(DOCUMENT SECTION begins)

= County Herb Committee =

The County Herb Committees were a nationwide medicinal plant collecting scheme, established by the British Ministry of Health during the Second World War.

== History ==
The County Herb Committees were set up at a time when the German occupation of France and the disruption of shipping lanes interfered with drug supplies. As in the First World War, the British found that the Germans still largely dominated the pharmaceutical industry and consequently by the early 1940s there were critical shortages of essential medicines in hospitals and homes across Britain.

First the Vegetable Drugs Committee (VDC) of the Ministry of Supply was established in March, 1941, and the involvement of the Royal Botanic Gardens, Kew, was led by Dr. Ronald Melville, an economic botanist and pharmacist.

A total of 70 Committees were set up across England, Scotland and Wales, and grants of a total of £1,191 were made available to set up drying centres that could deal directly with trading companies. The first drying centre in Oxfordshire was in the home of Dr. W. O. James and his wife Gladys in the village of Islip, as well as in the Oxford Botanic Garden where they set up the Oxford Medicinal Plants Scheme. By the end of the war, there were 250 drying centres across country.

=== Guides for herb collectors ===
The committee found that a number of imported drugs were derived from plants that were also native to Britain. By 1941 they were publishing guides for herb collectors in the rural British communities. Various groups such as Boy Scouts, Girl Guides, Women's Institutes and the elderly, were enlisted as collectors by Sir Arthur William Hill, Director of Kew.

In 1941 the wholesale pharmaceutical company Brome and Schimmer published a booklet called Herb Gathering, describing the many roots, flowers and herbs needed by the Ministry of Health, and how to collect and dry them.

(DOCUMENT SECTION ends)

■ PROMPT 1 ■
According to the County Herb Committees article, how many drying centres were operating across the country by the end of the war?
■ PROMPT 2 ■
Write out the passage of the County Herb Committees article from "The County Herb Committees were a" up to and including "Second World War.", keeping every word and mark unchanged.
■ PROMPT 3 ■
Extend the County Herb Committees article with further text that follows on from its final sentence.

(DATA TO EXAMINE begins)

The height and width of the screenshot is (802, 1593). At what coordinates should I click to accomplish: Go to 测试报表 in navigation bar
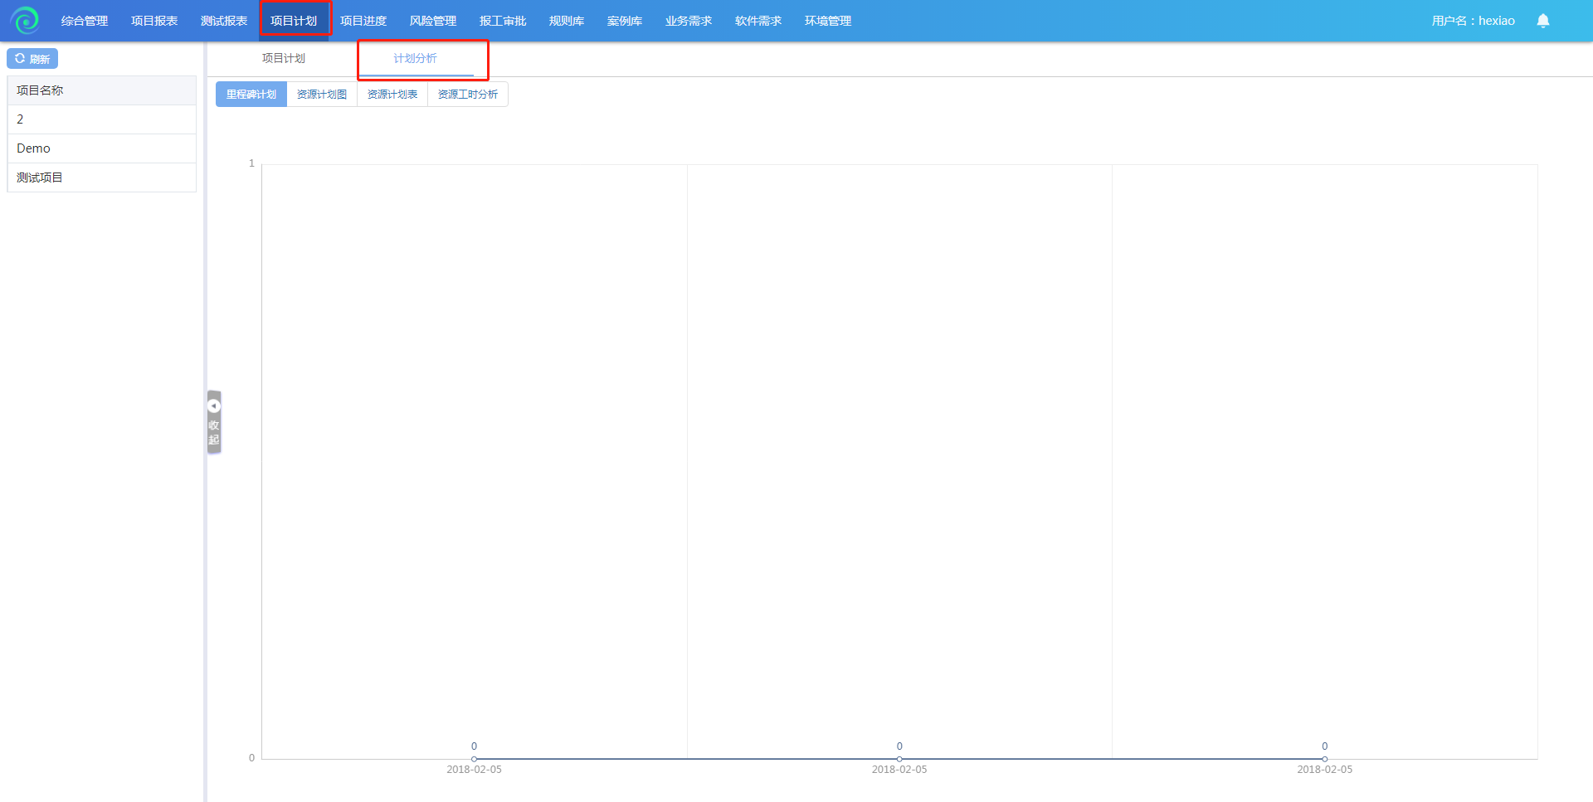(x=224, y=21)
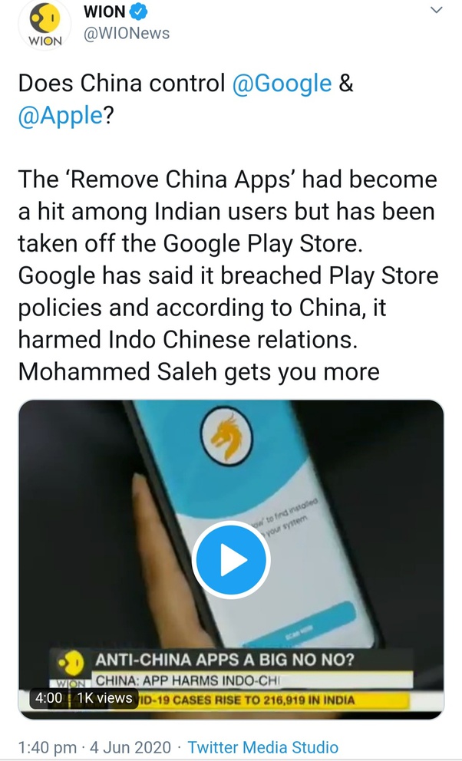Click the blue verified badge
Viewport: 462px width, 761px height.
click(x=139, y=12)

(DATA TO EXAMINE ends)

■ ANSWER SPACE 1 ■
250

■ ANSWER SPACE 2 ■
The County Herb Committees were a nationwide medicinal plant collecting scheme, established by the British Ministry of Health during the Second World War.

■ ANSWER SPACE 3 ■
The National Federation of Women's Institutes cooperated with the Ministry of Supply and the County Herb Committees by collecting medicinal herbs. Horticulturist Elizabeth Hess was the Agricultural Organiser for the Women's Institute. The Ministry of Supply issued monthly bulletins for rural herb committees that provided information for collecting herbs in different areas. The first bulletin in 1942 described how in Derbyshire:

"The Hathersage Women's Institutes dried fifty pounds of materials chiefly nettles in the attic of a house, and the Clifton and Mayfield Boy Scouts dried seventy-six pounds of Foxglove at their headquarters. They hope to do much more this year and the county committee is looking around for drying depots."

The cardiac glycosides in foxgloves degrade if the plants are not dried carefully. A leaflet from Kew advised that collectors spread the plants on racks to dry in a coke-heated shed at 90-100 degrees Fahrenheit.

A pamphlet that the Vegetable Drugs Committee published in 1941 stated that the most essential medicinal plants needed were belladonna, colchicum, digitalis, hyoscyamus, stramonium and valerian, and that the countries of origin for these plants had previously been Hungary, Italy, Germany, and Yugoslavia.